* [ページ抜粋]:
* * * * * * *
本発明は、家庭用電気製品や自動車用車載部品などの外板材や構造部材、更には建材、屋根材等様々な用途に使用されるプレコート金属板およびその製造方法に関する。
鋼板やアルミニウム板またはアルミニウム合金板に代表される金属薄板材は、高い強度と加工性を兼ね備えており、様々な加工を施すことにより家庭用電気製品、自動車用車載部品、更には建材など様々な用途に適用されている。これらの用途に使用される金属板の加工品は、外観や耐食性等の向上を目的として表面処理が行なわれることがある。この表面処理は、従来、金属板を所定の形状に加工してから行なうポストコート方式が主流であったが、最近では、職場環境の改善や加工工程の簡素化とコスト低減などを目的として、予め金属板に表面処理されたプレコート金属板を所定の形状に成形加工して用いるプレコート方式も定着している。さらに、近年、かかるプレコート金属板は、製品・機器の多様化と高級化に応えるため、種々の機能、例えば耐指紋性、耐疵付き性、アース接続性、放熱性、遮熱性、抗菌性等を付与した機能性プレコート金属板が開発され、広く普及している。
プレコート金属板では、表面塗装が施された状態で成形加工が行なわれるので、塗膜には優れた成形加工性が要求されるばかりでなく、プレス成形後の外観がそのまま製品外観になるため、優れた表面外観・性状等が要求される。例えば、特許文献1には、アルミニウム合金板材に、エポキシ樹脂、ウレタン樹脂およびアクリル樹脂の単独或いはその混合物をベース樹脂とし、粒径0.1μm以下のSiO2を5〜40%、および潤滑剤を5〜60%含む塗料が、0.5〜10μmの厚さで塗装され、摩擦係数を0.15以下に制御した成形性と耐疵付性に優れたプレコート金属板が提案されている。
* * * * * * *
* [記録一覧]:
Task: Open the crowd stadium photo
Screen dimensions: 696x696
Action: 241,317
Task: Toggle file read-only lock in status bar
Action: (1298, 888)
* * * * * * *
* [課題の目的]:
プレコート金属板に関する抜粋から、「鋼板やアルミニウム板またはア」で始まり「ート金属板が提案されている。」で終わる部分を、両端の語句も含めて一字一句そのまま繰り返してください。

* [演習の解答]:
鋼板やアルミニウム板またはアルミニウム合金板に代表される金属薄板材は、高い強度と加工性を兼ね備えており、様々な加工を施すことにより家庭用電気製品、自動車用車載部品、更には建材など様々な用途に適用されている。これらの用途に使用される金属板の加工品は、外観や耐食性等の向上を目的として表面処理が行なわれることがある。この表面処理は、従来、金属板を所定の形状に加工してから行なうポストコート方式が主流であったが、最近では、職場環境の改善や加工工程の簡素化とコスト低減などを目的として、予め金属板に表面処理されたプレコート金属板を所定の形状に成形加工して用いるプレコート方式も定着している。さらに、近年、かかるプレコート金属板は、製品・機器の多様化と高級化に応えるため、種々の機能、例えば耐指紋性、耐疵付き性、アース接続性、放熱性、遮熱性、抗菌性等を付与した機能性プレコート金属板が開発され、広く普及している。
プレコート金属板では、表面塗装が施された状態で成形加工が行なわれるので、塗膜には優れた成形加工性が要求されるばかりでなく、プレス成形後の外観がそのまま製品外観になるため、優れた表面外観・性状等が要求される。例えば、特許文献1には、アルミニウム合金板材に、エポキシ樹脂、ウレタン樹脂およびアクリル樹脂の単独或いはその混合物をベース樹脂とし、粒径0.1μm以下のSiO2を5〜40%、および潤滑剤を5〜60%含む塗料が、0.5〜10μmの厚さで塗装され、摩擦係数を0.15以下に制御した成形性と耐疵付性に優れたプレコート金属板が提案されている。